AVAILABLE DATA section start

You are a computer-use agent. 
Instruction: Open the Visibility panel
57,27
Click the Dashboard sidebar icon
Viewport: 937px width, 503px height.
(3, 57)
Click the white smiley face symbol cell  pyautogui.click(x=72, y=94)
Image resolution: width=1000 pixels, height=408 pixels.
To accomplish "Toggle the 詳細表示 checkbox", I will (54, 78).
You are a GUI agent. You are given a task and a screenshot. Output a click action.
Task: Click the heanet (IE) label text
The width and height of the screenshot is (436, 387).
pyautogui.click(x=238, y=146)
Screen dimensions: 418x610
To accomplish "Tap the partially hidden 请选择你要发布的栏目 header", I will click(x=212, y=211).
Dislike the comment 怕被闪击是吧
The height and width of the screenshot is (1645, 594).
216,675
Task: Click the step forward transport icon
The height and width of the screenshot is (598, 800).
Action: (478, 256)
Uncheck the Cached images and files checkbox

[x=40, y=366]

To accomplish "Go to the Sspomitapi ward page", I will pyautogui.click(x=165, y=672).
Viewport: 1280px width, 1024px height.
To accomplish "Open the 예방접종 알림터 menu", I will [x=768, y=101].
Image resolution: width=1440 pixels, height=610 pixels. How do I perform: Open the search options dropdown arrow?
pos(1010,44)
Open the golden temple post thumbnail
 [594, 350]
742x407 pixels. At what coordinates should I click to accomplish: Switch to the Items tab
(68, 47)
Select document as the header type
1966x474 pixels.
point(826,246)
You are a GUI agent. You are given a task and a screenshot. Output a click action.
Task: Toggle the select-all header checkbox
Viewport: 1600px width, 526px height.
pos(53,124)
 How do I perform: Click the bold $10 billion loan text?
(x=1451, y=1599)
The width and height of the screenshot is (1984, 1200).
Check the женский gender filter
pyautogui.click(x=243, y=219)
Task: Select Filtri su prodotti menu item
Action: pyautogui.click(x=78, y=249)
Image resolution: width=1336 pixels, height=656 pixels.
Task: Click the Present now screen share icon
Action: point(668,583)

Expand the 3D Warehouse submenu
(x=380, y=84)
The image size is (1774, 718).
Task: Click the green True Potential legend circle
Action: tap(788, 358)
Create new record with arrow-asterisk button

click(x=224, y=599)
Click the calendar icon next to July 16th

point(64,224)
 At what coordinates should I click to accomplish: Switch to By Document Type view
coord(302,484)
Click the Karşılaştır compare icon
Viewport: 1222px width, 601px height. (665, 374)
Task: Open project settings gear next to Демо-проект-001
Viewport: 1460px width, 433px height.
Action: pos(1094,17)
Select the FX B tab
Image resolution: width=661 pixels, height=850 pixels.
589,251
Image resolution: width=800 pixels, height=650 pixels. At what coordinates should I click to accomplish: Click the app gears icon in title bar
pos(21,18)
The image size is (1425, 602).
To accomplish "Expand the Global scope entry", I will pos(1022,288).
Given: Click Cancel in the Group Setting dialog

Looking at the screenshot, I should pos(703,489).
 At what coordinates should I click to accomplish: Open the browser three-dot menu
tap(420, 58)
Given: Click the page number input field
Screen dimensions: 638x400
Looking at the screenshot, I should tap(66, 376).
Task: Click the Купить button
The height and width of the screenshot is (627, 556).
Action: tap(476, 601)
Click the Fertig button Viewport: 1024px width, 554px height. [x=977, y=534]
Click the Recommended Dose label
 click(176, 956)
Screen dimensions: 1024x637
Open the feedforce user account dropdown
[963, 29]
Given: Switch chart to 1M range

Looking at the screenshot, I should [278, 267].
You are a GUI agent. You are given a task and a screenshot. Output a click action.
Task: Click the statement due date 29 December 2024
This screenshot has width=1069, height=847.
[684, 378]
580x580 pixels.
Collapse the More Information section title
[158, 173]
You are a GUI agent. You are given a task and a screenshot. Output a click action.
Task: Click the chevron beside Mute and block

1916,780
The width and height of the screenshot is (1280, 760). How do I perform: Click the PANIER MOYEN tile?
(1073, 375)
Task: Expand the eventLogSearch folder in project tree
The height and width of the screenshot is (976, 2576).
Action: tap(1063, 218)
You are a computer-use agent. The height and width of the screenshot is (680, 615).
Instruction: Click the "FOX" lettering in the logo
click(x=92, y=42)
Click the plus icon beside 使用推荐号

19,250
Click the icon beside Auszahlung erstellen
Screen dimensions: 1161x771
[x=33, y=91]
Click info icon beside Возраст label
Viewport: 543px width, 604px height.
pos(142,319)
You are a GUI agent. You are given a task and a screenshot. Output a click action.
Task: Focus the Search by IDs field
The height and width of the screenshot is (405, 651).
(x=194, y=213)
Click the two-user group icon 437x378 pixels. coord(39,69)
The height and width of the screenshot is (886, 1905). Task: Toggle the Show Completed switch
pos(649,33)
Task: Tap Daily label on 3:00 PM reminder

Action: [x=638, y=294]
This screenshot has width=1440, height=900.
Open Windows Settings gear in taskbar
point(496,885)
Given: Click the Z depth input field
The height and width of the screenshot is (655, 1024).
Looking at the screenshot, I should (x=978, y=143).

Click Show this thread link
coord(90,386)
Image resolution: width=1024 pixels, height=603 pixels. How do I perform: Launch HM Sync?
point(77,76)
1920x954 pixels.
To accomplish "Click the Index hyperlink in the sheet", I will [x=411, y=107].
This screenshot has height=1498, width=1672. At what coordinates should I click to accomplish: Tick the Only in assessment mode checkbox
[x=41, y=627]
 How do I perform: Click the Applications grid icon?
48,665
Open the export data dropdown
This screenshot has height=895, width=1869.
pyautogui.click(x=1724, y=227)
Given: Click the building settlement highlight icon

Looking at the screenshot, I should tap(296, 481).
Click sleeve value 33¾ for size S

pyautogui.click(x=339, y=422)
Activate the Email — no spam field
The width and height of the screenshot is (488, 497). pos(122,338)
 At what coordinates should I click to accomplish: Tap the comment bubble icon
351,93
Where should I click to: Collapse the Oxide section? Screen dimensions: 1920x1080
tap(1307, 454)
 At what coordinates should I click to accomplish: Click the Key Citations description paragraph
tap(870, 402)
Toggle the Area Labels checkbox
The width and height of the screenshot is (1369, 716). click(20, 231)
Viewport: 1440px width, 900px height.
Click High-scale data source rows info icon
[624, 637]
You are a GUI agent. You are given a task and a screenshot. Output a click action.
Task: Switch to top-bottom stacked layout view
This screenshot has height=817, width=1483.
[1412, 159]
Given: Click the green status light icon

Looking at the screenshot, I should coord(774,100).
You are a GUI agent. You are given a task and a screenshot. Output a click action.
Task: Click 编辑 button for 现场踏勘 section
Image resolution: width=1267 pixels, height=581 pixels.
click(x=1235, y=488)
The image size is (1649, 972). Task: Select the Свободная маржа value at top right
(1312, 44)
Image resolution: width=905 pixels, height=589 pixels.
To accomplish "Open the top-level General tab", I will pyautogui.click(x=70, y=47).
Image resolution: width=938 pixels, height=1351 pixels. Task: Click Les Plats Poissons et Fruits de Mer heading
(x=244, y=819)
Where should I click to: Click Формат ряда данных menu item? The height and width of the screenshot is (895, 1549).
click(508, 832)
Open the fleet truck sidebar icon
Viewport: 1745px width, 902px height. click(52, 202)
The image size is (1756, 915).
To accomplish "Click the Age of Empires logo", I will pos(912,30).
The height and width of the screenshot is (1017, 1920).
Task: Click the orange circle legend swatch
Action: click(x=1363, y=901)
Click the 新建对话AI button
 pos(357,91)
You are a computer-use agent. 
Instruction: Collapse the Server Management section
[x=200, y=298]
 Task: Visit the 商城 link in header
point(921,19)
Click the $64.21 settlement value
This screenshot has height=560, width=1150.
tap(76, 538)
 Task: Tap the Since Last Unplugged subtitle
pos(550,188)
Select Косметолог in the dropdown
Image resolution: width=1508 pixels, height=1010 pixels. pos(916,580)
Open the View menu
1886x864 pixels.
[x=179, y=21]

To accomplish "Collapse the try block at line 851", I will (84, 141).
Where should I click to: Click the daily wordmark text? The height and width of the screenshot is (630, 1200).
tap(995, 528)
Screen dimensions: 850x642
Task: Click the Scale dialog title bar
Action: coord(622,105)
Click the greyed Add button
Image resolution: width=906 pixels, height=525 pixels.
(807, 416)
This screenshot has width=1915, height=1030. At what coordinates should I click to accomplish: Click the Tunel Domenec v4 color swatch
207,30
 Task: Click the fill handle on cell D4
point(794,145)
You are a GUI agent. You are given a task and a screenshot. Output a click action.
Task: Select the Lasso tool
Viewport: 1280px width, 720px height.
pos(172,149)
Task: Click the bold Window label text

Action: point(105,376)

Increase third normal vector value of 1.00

AVAILABLE DATA section end

* TASK DESCRIPTION
What you return should be the lines from the beginning of the records through the one that contains "Image resolution: width=1000", repeated exactly and with no additions.

* TASK RESULT
You are a computer-use agent. 
Instruction: Open the Visibility panel
57,27
Click the Dashboard sidebar icon
Viewport: 937px width, 503px height.
(3, 57)
Click the white smiley face symbol cell  pyautogui.click(x=72, y=94)
Image resolution: width=1000 pixels, height=408 pixels.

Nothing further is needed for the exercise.